Samstag, 26. März 2016

The Hunger Games: Catching Fire - Die Tribute von Panem: Catching Fire (2013)

http://www.imdb.com/title/tt1951264/

Zusammen mit ihrem Freund Peeta (Josh Hutcherson) hat die 17-jährige Katniss (Jennifer Lawrence) es geschafft, die gefährlichen Hungerspiele zu überleben. Der Lohn: Ein eigenes Haus in ihrem Heimatdistrikt 12 und eine gute Lebensmittelversorgung für sie und ihre Familie. Die grausame Regierung unter Präsident Snow (Donald Sutherland) in der Hauptstadt, dem Kapitol, zwingt die beiden Gewinner jedoch, für Propagandazwecke zu posieren und weiterhin so zu tun, als wären sie ein Liebespaar. Während Peeta und Katniss durch die Distrikte touren müssen, werden sie Zeugen brutaler Gewalt der Ordnungskräfte gegen die Bevölkerung, sehen aber auch Anzeichen für eine nahende Rebellion. Für die Aufständischen ist Katniss eine Symbolfigur, daher beschließt Präsident Snow, die unbequeme Meisterjägerin bei den folgenden Hungerspielen entgegen der Tradition erneut teilnehmen zu lassen.

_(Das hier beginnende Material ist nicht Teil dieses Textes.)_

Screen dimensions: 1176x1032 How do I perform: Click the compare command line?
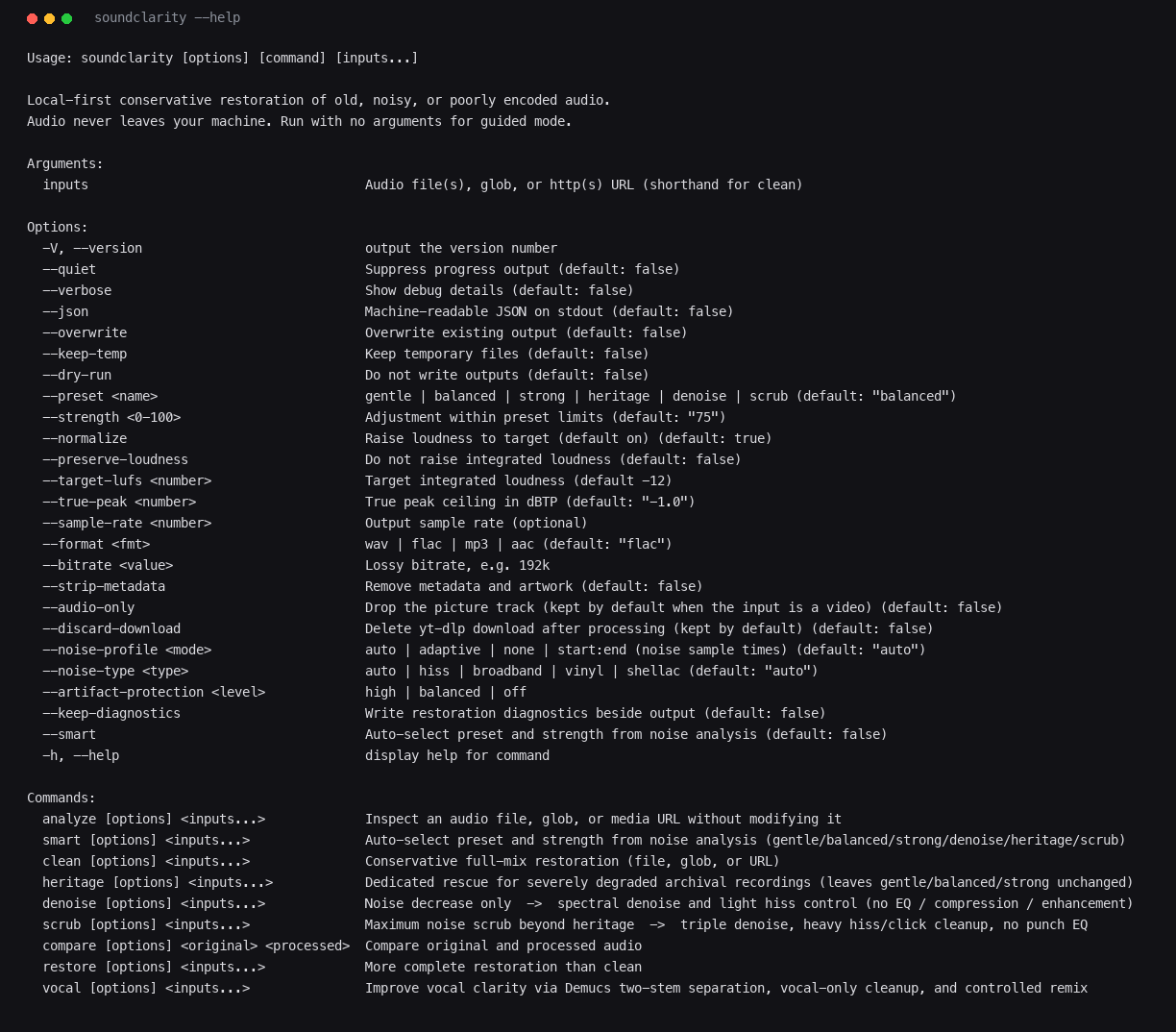click(x=196, y=946)
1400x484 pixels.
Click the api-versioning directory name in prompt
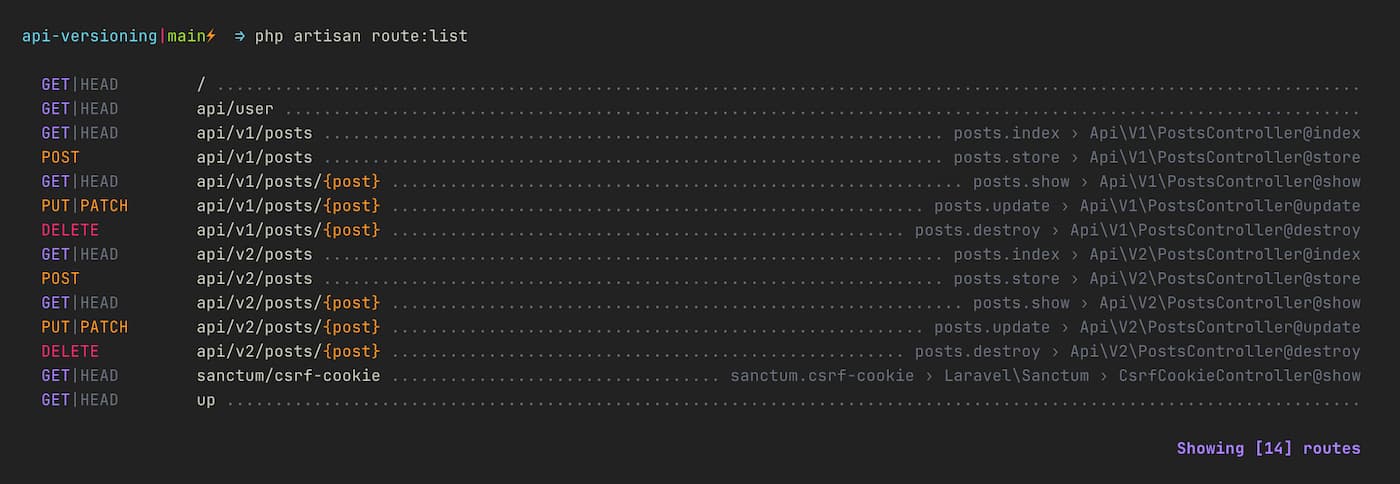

Nun müssen sich Katniss und Peeta erneut dem Kampf ums Überleben stellen und auch in der Arena erwarten sie eine Menge Überraschungen.

Ganz offensichtlich hat man aus den "Hunger Games" gelernt, denn "Catching Fire" wirkt einfach anders, erwachsener und spektakulärer als sein Vorgänger. Längen, welche es im ersten Teil noch hier und da gab, sucht man hier vergebens. Und der Geschichte tut dies wirklich gut. Sie ist spannend, fordernd und gleichzeitig interessant, obwohl man erwarten würde hier nur einen etwas überbordernden Aufguss der "Hunger Games" zu bekommen. Genau das Gegenteil ist der Fall. Die Lage spitzt sich merklich zu. Nicht nur hinter den Kulissen. Die Distrikte stehen kurz vor der Auflehnung gegen die Obrigkeit. Es knistert während der gesamten Anfangsphase. Das Kapitol, natürlich besorgt um die eigene Vormachtstellung, geht mehr denn je mit Gewalt gegen die Bürger der einzelnen Distrikte an. Aber auch das zeigt nicht die gehoffte Wirkung. So muss ein Plan geschmiedet werden, Katniss und Peeta, die Gewinner der letzten Hungerspiele und nunmehr sowas wie ein Symbol für Hoffnung und Galionsfiguren der aufkeimenden Revolution, zu diskreditieren, und zwar ohne dass sie zu Märtyrern verkommen.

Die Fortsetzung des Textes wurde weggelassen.